──────── RECORDS SHOWN ────────
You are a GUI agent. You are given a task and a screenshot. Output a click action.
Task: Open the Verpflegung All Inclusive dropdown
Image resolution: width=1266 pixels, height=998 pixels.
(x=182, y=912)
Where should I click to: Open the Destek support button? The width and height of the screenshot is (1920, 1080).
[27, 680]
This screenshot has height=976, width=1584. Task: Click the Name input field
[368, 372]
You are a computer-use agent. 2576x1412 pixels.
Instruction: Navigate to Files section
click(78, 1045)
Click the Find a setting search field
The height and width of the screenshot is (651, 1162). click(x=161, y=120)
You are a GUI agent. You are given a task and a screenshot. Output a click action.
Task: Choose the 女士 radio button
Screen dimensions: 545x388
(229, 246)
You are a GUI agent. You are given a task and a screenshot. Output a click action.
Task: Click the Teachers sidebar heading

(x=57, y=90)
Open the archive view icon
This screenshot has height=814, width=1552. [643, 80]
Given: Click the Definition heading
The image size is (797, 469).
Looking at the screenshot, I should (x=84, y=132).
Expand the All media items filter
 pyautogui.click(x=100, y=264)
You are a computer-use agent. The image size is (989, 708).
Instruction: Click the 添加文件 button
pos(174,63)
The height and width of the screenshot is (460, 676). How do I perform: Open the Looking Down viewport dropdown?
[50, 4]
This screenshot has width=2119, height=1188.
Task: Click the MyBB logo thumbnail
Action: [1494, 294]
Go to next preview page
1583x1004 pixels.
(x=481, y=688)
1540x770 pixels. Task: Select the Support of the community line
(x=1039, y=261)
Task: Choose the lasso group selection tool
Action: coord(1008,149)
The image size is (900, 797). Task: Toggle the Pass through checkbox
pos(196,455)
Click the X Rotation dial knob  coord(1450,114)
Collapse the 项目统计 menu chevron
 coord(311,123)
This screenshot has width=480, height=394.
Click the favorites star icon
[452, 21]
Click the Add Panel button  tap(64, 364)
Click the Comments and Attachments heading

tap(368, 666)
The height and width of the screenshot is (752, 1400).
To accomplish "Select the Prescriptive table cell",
────────
REQUIREMENTS
Please copy every one of the rows above, keeping each line identical to the original.

WRITTEN SOLUTION
You are a GUI agent. You are given a task and a screenshot. Output a click action.
Task: Open the Verpflegung All Inclusive dropdown
Image resolution: width=1266 pixels, height=998 pixels.
(x=182, y=912)
Where should I click to: Open the Destek support button? The width and height of the screenshot is (1920, 1080).
[27, 680]
This screenshot has height=976, width=1584. Task: Click the Name input field
[368, 372]
You are a computer-use agent. 2576x1412 pixels.
Instruction: Navigate to Files section
click(78, 1045)
Click the Find a setting search field
The height and width of the screenshot is (651, 1162). click(x=161, y=120)
You are a GUI agent. You are given a task and a screenshot. Output a click action.
Task: Choose the 女士 radio button
Screen dimensions: 545x388
(229, 246)
You are a GUI agent. You are given a task and a screenshot. Output a click action.
Task: Click the Teachers sidebar heading

(x=57, y=90)
Open the archive view icon
This screenshot has height=814, width=1552. [643, 80]
Given: Click the Definition heading
The image size is (797, 469).
Looking at the screenshot, I should (x=84, y=132).
Expand the All media items filter
 pyautogui.click(x=100, y=264)
You are a computer-use agent. The image size is (989, 708).
Instruction: Click the 添加文件 button
pos(174,63)
The height and width of the screenshot is (460, 676). How do I perform: Open the Looking Down viewport dropdown?
[50, 4]
This screenshot has width=2119, height=1188.
Task: Click the MyBB logo thumbnail
Action: [1494, 294]
Go to next preview page
1583x1004 pixels.
(x=481, y=688)
1540x770 pixels. Task: Select the Support of the community line
(x=1039, y=261)
Task: Choose the lasso group selection tool
Action: coord(1008,149)
The image size is (900, 797). Task: Toggle the Pass through checkbox
pos(196,455)
Click the X Rotation dial knob  coord(1450,114)
Collapse the 项目统计 menu chevron
 coord(311,123)
This screenshot has width=480, height=394.
Click the favorites star icon
[452, 21]
Click the Add Panel button  tap(64, 364)
Click the Comments and Attachments heading

tap(368, 666)
The height and width of the screenshot is (752, 1400).
To accomplish "Select the Prescriptive table cell",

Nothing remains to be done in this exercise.